# الإدغام assimilation



## Ghabi

From a recent thread:


clevermizo said:


> Assimilation is an interesting topic in its own right and there may be  other threads about it, or we could always start a new one.


Let's get the ball rolling.


> The تـ of افتعل assimilates both in voice and emphasis to  the consonant before it, if the first root consonant is a stop or a  fricative. For example, ز ي د  in افتعل is از*د*اد not ازتاد. If  the consonant before is ص or ض (or arguably also ظ and ط, I just can't  think of examples now) the ت becomes ط: like اصطاد and اضطرب. This sort  of assimilation is very common in colloquial Arabic, but this is one of  the few instances of it being codified in standard grammar (so I assume  it was happening a very long time ago). To understand this, try to say  اصتحب five times fast and it's much easier to say اصطحب.


I'm not sure I understand you here, but you seem to suggest that this kind of assimilation is more prevailing in the colloquial than in fuS7a, and that the pronunciation *iSta7aba (instead of iSTa7aba) once existed, do you? (Forgive me if I get you wrong.)

I think the word has been pronounced as iSTa7aba since day one, as the pronunciation *iSta7aba is simply un-imaginable in real, connected speech.

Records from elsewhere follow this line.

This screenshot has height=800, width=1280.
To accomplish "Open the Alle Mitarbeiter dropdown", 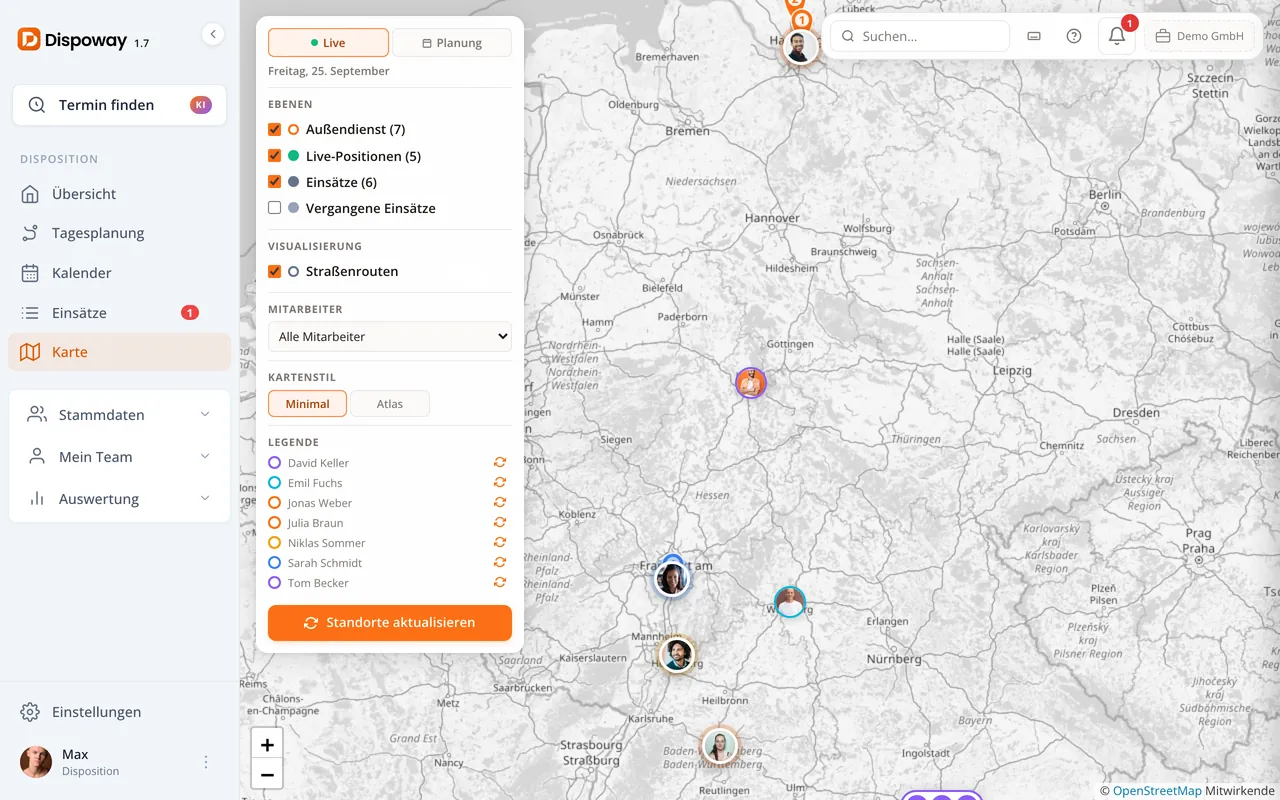I will pos(390,337).
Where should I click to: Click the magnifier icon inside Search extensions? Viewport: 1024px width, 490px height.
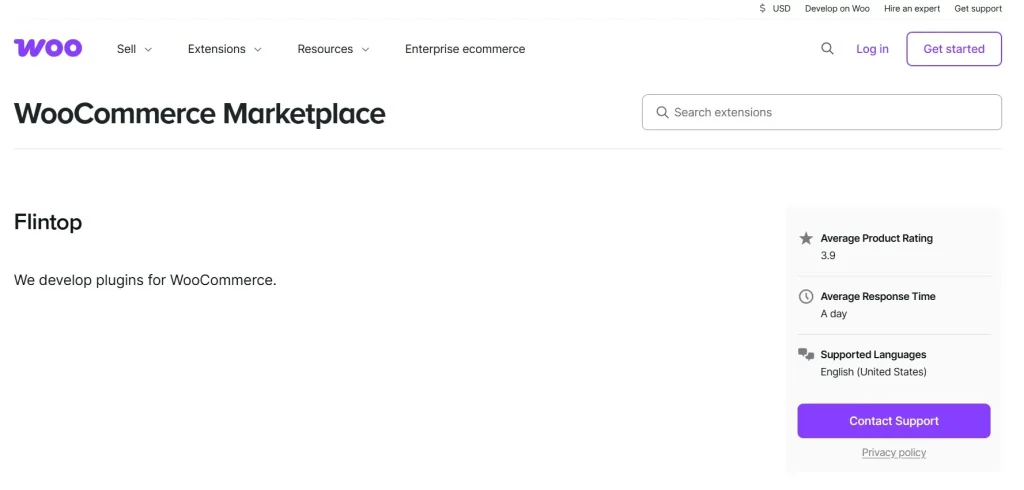pyautogui.click(x=662, y=112)
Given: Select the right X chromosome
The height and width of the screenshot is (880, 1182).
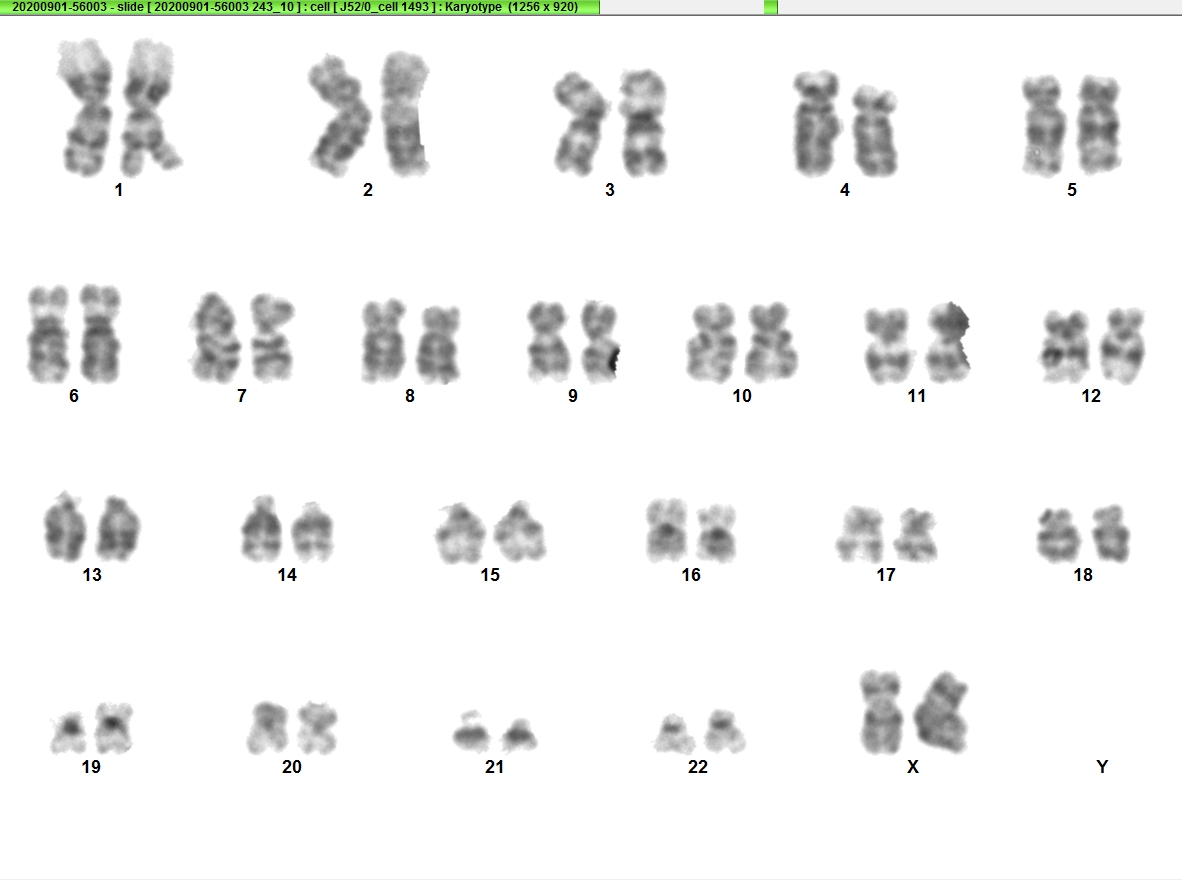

And I think there's no discrepancy between the colloquial and fuS7a as far as this kind of assimilation is concerned. We pronounce اصطاد as iSTaaDa in both the colloquial and fuS7a, do we? (I just can't bring myself to say iSTaada).

I think the Arabic writing system is not fully phonemic as far as the emphatic consonants are concerned. Consider the roots ن-ض-د and ض-د-د. How do we pronounce the د? I can only say minDaDa for منضدة and DüDD (ü as in German) for ضدّ. Perhaps it's just me. How do the native speakers say them?


----------



## Serafín33

> and that the pronunciation  *iSta7aba (instead of iSTa7aba)  once existed, do you?
> 
> I think the word has been pronounced as iSTa7aba  since day one


But languages were not created in a single day. It's likely that it was historically a *t, and then it underwent assimilation.


> We pronounce اصطاد as iSTaaDa in both the  colloquial and fuS7a, do we?


I've always considered that to be due to the fact that nobody is a native speaker of MSA, but people pronounce the language with a huge influence of the phonology of their native dialect. 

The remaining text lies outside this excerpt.